I have a question about constructing projective plane over $\mathbb{F}_3$. We first establish seven equivalence classes $P= \{ [0,0,1], [0,1,0], [1,0,0], [0,1,1], [1,1,0], [1,0,1], [1,1,1] \}$.
Given a triple $(a_0, a_1, a_2) \in \mathbb{F}^3_3 \setminus (0, 0, 0)$ we define the line $L(a_0, a_1, a_2)$ as follows: $L(a_0, a_1, a_2) := \{ [x_0; x_1; x_2] \in P : a_0x_0 + a_1x_1 + a_2x_2 = 0 \}$.

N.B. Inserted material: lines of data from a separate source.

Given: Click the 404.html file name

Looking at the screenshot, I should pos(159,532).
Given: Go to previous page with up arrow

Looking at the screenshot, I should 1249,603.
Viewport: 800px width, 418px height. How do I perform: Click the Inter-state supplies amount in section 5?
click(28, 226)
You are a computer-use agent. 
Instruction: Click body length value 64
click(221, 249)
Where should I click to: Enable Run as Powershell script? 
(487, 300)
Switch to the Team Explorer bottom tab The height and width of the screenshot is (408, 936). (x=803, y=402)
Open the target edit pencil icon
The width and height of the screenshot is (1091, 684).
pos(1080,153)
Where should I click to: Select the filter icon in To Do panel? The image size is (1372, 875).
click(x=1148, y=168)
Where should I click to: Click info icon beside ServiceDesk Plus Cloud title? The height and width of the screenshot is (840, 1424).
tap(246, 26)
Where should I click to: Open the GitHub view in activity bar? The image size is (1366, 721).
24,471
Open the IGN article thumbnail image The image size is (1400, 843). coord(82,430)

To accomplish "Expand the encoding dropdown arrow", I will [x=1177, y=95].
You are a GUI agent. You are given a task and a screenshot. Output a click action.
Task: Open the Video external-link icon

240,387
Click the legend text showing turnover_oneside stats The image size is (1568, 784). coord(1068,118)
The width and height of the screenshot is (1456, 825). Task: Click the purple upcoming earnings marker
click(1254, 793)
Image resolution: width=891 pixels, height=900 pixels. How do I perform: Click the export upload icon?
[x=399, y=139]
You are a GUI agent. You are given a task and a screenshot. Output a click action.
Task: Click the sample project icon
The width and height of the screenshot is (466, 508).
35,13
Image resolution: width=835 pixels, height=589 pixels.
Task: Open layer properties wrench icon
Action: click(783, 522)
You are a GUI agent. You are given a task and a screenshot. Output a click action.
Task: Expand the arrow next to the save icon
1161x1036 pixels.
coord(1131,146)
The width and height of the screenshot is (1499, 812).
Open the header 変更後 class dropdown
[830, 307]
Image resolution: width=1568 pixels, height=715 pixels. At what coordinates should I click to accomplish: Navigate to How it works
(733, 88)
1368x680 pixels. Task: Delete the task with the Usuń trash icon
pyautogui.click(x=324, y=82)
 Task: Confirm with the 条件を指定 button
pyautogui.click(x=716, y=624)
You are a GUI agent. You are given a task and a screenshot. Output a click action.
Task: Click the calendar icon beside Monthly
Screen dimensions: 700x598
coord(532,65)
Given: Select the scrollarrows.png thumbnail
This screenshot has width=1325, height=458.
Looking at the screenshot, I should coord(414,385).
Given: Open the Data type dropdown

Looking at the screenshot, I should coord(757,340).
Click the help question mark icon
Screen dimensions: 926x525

It is quite easy for $L(0,0,1), L(0,1,0), L(1,0,0)$, because here we take the points which have zero on the first, second and third coordinate.
It gets more difficult for me for $L(0,1,1)$, because here we need to have $x_1+x_2=0$. Do we treat the coordinates of the points as elements of $\mathbb{F}_2$ or $\mathbb{F}_3$?
There are $26$ nonzero triples in $\mathbb{F}^3_3 $.
Do we check all 26 $L(x_0, x_1, x_2) $ sets?
Please help, because I really want to understand it.
Thank you.
You are describing a method for getting the Fano plane, which by definition is the projective plane over $\mathbb F_2$.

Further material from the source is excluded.